Tasi soft dove ci sono più case

lentepubblica.it • 24 Maggio 2014

Tasi e Imu più basse dove la densità edilizia è maggiore, contributo straordinario per le trasformazioni urbane; obbligo per tutti i comuni di redazione del piano urbanistico strutturale; entro cinque anni al via i nuovi piani operativi; non necessaria l’autorizzazione per i cambi di destinazione d’uso nei centri urbani se non sono necessarie «ulteriori dotazioni territoriali rispetto a quelle esistenti».

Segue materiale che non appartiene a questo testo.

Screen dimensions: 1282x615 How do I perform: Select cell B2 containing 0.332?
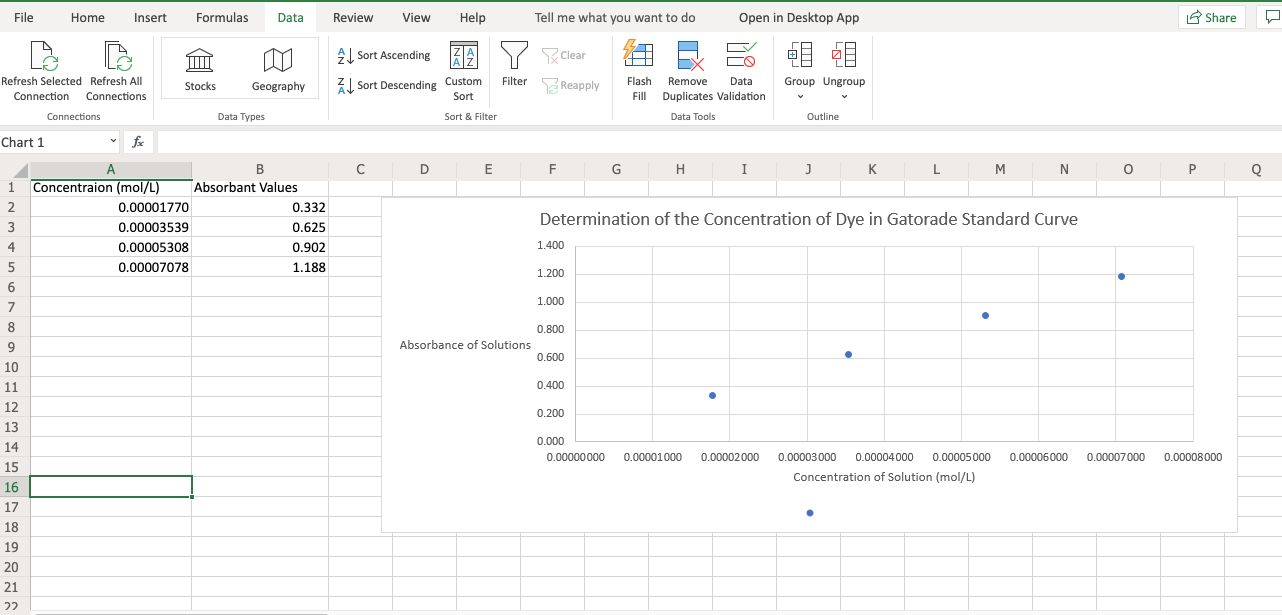tap(260, 207)
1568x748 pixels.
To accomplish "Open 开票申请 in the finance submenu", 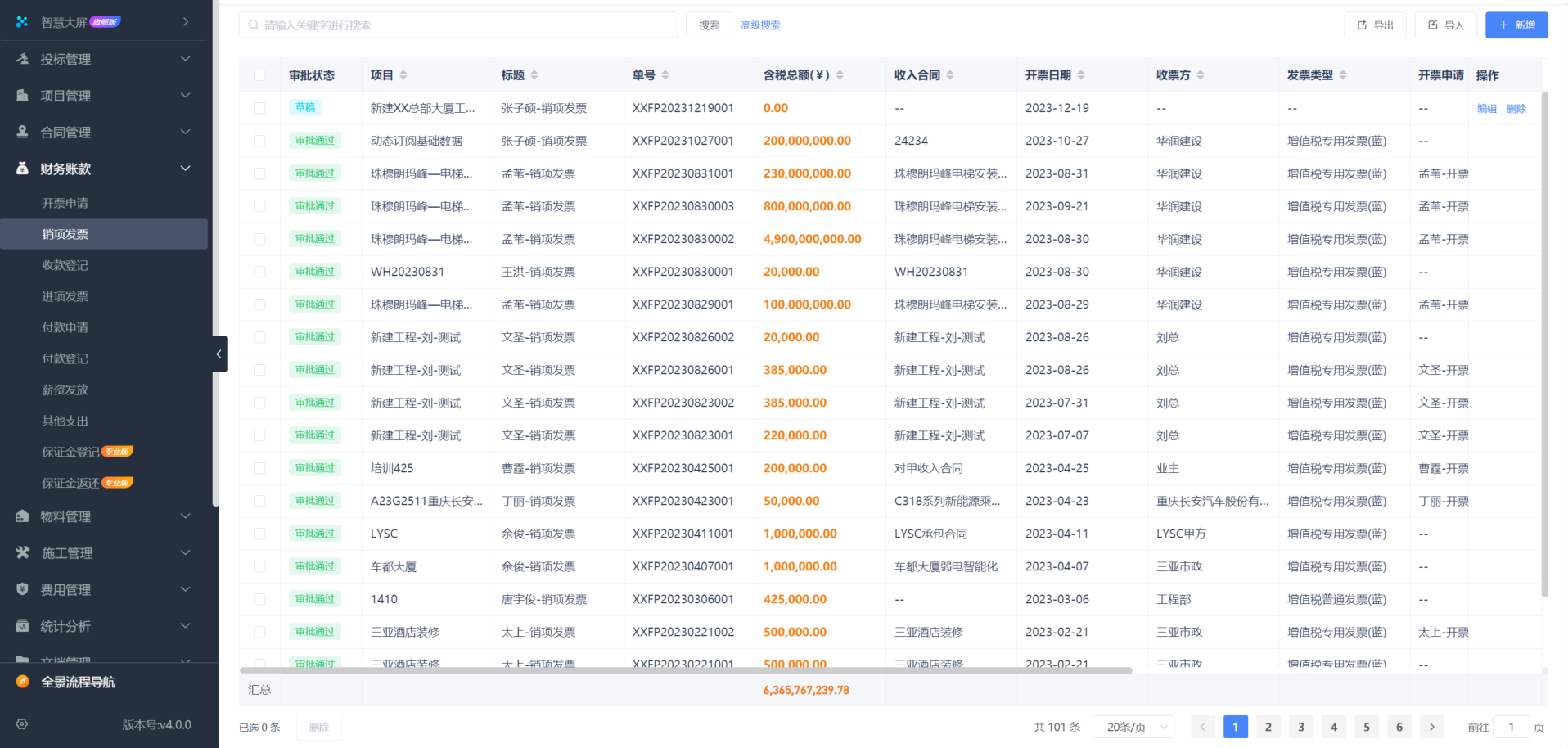I will pyautogui.click(x=65, y=203).
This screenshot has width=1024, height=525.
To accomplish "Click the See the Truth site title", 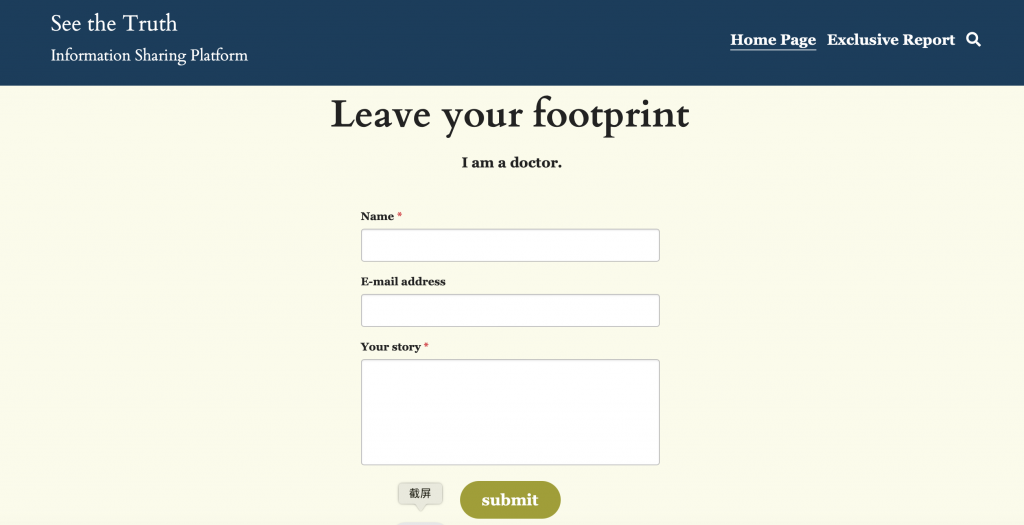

Sono questi alcuni dei punti della la bozza, datata 21 maggio 2014, del disegno di legge di riforma urbanistica messo a punto dai tecnici del ministero delle infrastrutture. L’articolato, che si compone di 21 articoli affronta in maniera organica una materia sulla quale da più di 15 anni si è discusso in parlamento senza mai riuscire a trovare una soluzione in grado di contemperare i vincoli di natura costituzionale con quelli più concreti e operativi e di natura «politica», altamente diversificato in quanto relativi alla materia del governo del territorio, della proprietà immobiliare (con annessi profili di natura fiscale) e agli accordi pubblico-privato. Nel dettaglio la riforma prevede che la pianificazione territoriale di area vasta sia funzione attribuita alle province o alle città metropolitane, mentre sarà il singolo comune a esercitare la pianificazione territoriale del proprio territorio. In tale ambito la riforma prevede lo «sdoppiamento del piano urbanistico», che diventerà un obbligo per ogni ente locale e, sulla base dei contenuti definiti con legge regionale, si articolerà in un piano «strutturale», come momento di pianificazione programmatoria, e in un piano operativo, come momento di pianificazione di carattere operativa e attuativa. Il piano strutturale non potrà rendere edificabili le aree o prevedere vincoli, mentre il piano operativo potrà muoversi in tale senso ma soltanto attraverso un successivo livello che sarà quello dei piani attuativi. Si precisa anche che il cambio di destinazione d’uso nei centri urbani non richiederà autorizzazione se la nuova destinazione non necessita «ulteriori dotazioni territoriali rispetto a quelle esistenti». Le regioni dovranno prevedere i tempi per la redazione dei piani operativi: non più di cinque per i comuni e dieci per le città metropolitane. (nelle more rimangono in vigore quelli vigenti).